◆ Obiettivo del compito
Riscrivi il brano proposto a partire da "Ma tutto è come" fino a "raffinata e divertita.", cambiando "grotteschi" in "bizzarri".

◆ Brano proposto
----

In Una storia senza nome (2018) è come se tutto ciò entrasse in gioco, appunto come un ludus, come un gioco, un rompicapo, un forsennato meccanismo a scatole cinesi in cui il cinema stesso, il metalinguaggio del cinema, diventa motore di una sorta di divertissement dai toni tragici. Commedia beffarda, nella definizione di Andò, il film riprende, con gusto citazionista, i modelli commedici, non solo del grottesco italiano, in particolare Germi, ma anche dei toni di  certi  “gialli rosa” americani (Tashlin, Donen, Edwards) in cui il meccanismo della “trama” e le sue circonvoluzioni producevano una imbricazione degli spazi, delle performance attoriali, dei ritmi narrativi e visivi, che questo film riprende.

Ma tutto è come inscritto nel paradosso congetturale dei “segreti di stato”, dei misteri civili, delle ambiguità politiche. Nella loro “terribilità”: a partire dalla cosiddetta “trattativa”. Perché la storia vera che dà spunto al film è tutta documentata ma sembra provenire da un racconto di Borges/Casares, da quei “casi” polizieschi e metafisici che risolveva il detective-carcerato Don Isidro Parodi, quando da una prigione argentina era capace di risolvere i crimini, circondato da improbabili, grotteschi, ridicoli e inquietanti personaggi. Palermo, ricordiamolo, è il quartiere di Buenos Aires dove è nato Borges, e lo scrittore argentino è uno dei riferimenti più amati da Sciascia: la poliedricità citazionale nel film (anche del cinema italiano, della gloriosa commedia nostrana di cui si riprendono battute e situazioni) è come al solito in Andò raffinata e divertita.

La “realtà romanzesca” del fatto avvenuto a Palermo è il furto di una tela di abbagliante bellezza, commesso nottetempo 50 anni fa in un oratorio barocco palermitano. Viene rubato un Caravaggio, una “natività” di inestimabile valore. Che il quadro fu fatto sparire dalla mafia e che questa sparizione dall’ignoto destino (custodito sul fondo di una piscina nella tenuta di un capomafia, forse fatto a pezzi e dato in pasto ai porci oppure calpestato da Totò Riina nelle sue nervose passeggiate in cella) sia diventata arma di ricatto, “casella vuota” di scacco allo Stato, nell’interminabile partita tra crimine e istituzioni, è fatto emerso negli anni. Ma il fatto è che questa storia che ha dell’incredibile sia perfetta per un film, un film nel film.

----

◆ Dati forniti
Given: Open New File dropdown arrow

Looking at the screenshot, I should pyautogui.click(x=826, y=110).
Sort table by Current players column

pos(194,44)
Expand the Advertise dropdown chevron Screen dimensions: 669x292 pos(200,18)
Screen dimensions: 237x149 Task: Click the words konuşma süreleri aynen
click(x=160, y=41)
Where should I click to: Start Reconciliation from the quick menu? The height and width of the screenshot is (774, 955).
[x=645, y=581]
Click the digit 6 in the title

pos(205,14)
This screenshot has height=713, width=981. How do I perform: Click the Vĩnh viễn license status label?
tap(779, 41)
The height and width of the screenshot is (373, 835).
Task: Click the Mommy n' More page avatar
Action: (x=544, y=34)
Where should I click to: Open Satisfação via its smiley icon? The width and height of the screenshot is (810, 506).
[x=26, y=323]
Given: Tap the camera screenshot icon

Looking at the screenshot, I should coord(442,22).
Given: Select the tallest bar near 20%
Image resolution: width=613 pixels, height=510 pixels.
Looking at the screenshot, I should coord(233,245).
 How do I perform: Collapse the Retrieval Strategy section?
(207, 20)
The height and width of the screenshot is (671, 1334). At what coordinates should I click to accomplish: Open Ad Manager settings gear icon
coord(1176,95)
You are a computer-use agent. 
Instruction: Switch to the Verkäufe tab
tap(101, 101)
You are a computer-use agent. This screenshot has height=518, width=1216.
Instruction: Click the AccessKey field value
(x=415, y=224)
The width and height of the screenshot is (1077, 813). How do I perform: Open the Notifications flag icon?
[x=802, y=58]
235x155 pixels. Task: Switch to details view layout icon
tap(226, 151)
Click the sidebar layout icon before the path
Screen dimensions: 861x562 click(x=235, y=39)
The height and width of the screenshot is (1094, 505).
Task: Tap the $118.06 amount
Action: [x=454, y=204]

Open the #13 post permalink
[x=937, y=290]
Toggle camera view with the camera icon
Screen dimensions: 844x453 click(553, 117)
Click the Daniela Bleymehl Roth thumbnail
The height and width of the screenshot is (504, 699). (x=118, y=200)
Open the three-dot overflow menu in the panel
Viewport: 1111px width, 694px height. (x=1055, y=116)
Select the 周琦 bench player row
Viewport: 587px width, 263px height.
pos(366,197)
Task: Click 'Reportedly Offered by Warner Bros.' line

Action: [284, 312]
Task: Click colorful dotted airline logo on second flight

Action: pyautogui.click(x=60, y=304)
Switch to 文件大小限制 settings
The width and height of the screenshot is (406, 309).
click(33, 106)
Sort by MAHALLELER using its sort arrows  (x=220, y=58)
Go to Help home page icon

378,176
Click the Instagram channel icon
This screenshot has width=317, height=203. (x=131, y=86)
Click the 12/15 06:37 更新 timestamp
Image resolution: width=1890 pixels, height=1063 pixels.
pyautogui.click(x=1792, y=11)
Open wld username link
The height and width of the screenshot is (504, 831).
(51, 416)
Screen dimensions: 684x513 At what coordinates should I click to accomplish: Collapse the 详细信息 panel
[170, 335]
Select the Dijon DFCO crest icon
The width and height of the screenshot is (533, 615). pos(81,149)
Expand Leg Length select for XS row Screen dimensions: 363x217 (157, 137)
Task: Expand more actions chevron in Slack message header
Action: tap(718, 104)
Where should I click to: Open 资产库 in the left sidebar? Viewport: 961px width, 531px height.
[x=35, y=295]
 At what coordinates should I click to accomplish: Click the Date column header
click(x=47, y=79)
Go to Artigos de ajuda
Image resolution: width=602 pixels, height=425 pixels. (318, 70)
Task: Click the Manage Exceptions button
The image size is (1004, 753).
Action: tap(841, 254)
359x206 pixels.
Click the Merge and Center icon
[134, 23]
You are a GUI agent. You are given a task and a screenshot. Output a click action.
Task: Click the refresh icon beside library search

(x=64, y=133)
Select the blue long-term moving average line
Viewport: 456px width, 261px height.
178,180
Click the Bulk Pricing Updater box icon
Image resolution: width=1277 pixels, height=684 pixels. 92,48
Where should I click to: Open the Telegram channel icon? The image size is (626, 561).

----

◆ Soluzione proposta
Ma tutto è come inscritto nel paradosso congetturale dei “segreti di stato”, dei misteri civili, delle ambiguità politiche. Nella loro “terribilità”: a partire dalla cosiddetta “trattativa”. Perché la storia vera che dà spunto al film è tutta documentata ma sembra provenire da un racconto di Borges/Casares, da quei “casi” polizieschi e metafisici che risolveva il detective-carcerato Don Isidro Parodi, quando da una prigione argentina era capace di risolvere i crimini, circondato da improbabili, bizzarri, ridicoli e inquietanti personaggi. Palermo, ricordiamolo, è il quartiere di Buenos Aires dove è nato Borges, e lo scrittore argentino è uno dei riferimenti più amati da Sciascia: la poliedricità citazionale nel film (anche del cinema italiano, della gloriosa commedia nostrana di cui si riprendono battute e situazioni) è come al solito in Andò raffinata e divertita.